■ **REQUEST**:
Please copy these lines word for word.
======== EXERCISE INPUT ========
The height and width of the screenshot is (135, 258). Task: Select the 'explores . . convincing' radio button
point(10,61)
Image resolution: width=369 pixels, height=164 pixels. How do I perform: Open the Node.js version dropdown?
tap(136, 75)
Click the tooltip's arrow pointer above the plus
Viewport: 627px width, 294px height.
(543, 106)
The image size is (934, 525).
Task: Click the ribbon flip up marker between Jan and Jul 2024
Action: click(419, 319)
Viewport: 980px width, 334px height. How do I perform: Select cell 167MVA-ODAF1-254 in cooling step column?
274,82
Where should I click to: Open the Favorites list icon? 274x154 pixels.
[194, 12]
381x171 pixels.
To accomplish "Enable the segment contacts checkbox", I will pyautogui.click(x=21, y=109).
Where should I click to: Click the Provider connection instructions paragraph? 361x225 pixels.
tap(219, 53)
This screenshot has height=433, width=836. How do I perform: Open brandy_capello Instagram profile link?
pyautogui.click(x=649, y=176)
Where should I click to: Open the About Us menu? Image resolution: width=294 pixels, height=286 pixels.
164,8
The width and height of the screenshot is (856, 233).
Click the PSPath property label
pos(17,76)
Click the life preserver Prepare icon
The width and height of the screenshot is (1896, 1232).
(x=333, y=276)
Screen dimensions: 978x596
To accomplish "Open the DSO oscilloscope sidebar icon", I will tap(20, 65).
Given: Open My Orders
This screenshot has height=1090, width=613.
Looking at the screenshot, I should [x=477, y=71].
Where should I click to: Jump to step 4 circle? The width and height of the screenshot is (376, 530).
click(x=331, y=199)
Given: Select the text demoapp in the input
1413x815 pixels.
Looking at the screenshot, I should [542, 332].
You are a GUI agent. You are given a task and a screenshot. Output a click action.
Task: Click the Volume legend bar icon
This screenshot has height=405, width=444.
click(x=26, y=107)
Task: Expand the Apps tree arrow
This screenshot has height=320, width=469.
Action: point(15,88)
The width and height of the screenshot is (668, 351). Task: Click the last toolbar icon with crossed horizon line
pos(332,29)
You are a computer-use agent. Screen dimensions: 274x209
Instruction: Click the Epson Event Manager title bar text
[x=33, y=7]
========
■ **CORRECT RESULT**:
The height and width of the screenshot is (135, 258). Task: Select the 'explores . . convincing' radio button
point(10,61)
Image resolution: width=369 pixels, height=164 pixels. How do I perform: Open the Node.js version dropdown?
tap(136, 75)
Click the tooltip's arrow pointer above the plus
Viewport: 627px width, 294px height.
(543, 106)
The image size is (934, 525).
Task: Click the ribbon flip up marker between Jan and Jul 2024
Action: click(419, 319)
Viewport: 980px width, 334px height. How do I perform: Select cell 167MVA-ODAF1-254 in cooling step column?
274,82
Where should I click to: Open the Favorites list icon? 274x154 pixels.
[194, 12]
381x171 pixels.
To accomplish "Enable the segment contacts checkbox", I will pyautogui.click(x=21, y=109).
Where should I click to: Click the Provider connection instructions paragraph? 361x225 pixels.
tap(219, 53)
This screenshot has height=433, width=836. How do I perform: Open brandy_capello Instagram profile link?
pyautogui.click(x=649, y=176)
Where should I click to: Open the About Us menu? Image resolution: width=294 pixels, height=286 pixels.
164,8
The width and height of the screenshot is (856, 233).
Click the PSPath property label
pos(17,76)
Click the life preserver Prepare icon
The width and height of the screenshot is (1896, 1232).
(x=333, y=276)
Screen dimensions: 978x596
To accomplish "Open the DSO oscilloscope sidebar icon", I will tap(20, 65).
Given: Open My Orders
This screenshot has height=1090, width=613.
Looking at the screenshot, I should [x=477, y=71].
Where should I click to: Jump to step 4 circle? The width and height of the screenshot is (376, 530).
click(x=331, y=199)
Given: Select the text demoapp in the input
1413x815 pixels.
Looking at the screenshot, I should [542, 332].
You are a GUI agent. You are given a task and a screenshot. Output a click action.
Task: Click the Volume legend bar icon
This screenshot has height=405, width=444.
click(x=26, y=107)
Task: Expand the Apps tree arrow
This screenshot has height=320, width=469.
Action: point(15,88)
The width and height of the screenshot is (668, 351). Task: Click the last toolbar icon with crossed horizon line
pos(332,29)
You are a computer-use agent. Screen dimensions: 274x209
Instruction: Click the Epson Event Manager title bar text
[x=33, y=7]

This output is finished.